- **Saved entries**:

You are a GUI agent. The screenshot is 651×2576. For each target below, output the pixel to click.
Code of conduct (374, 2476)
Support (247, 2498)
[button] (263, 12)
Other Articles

- **Your assignment**: Would you set down every record again, exactly as it appears above?

- **Written solution**:
You are a GUI agent. The screenshot is 651×2576. For each target below, output the pixel to click.
Code of conduct (374, 2476)
Support (247, 2498)
[button] (263, 12)
Other Articles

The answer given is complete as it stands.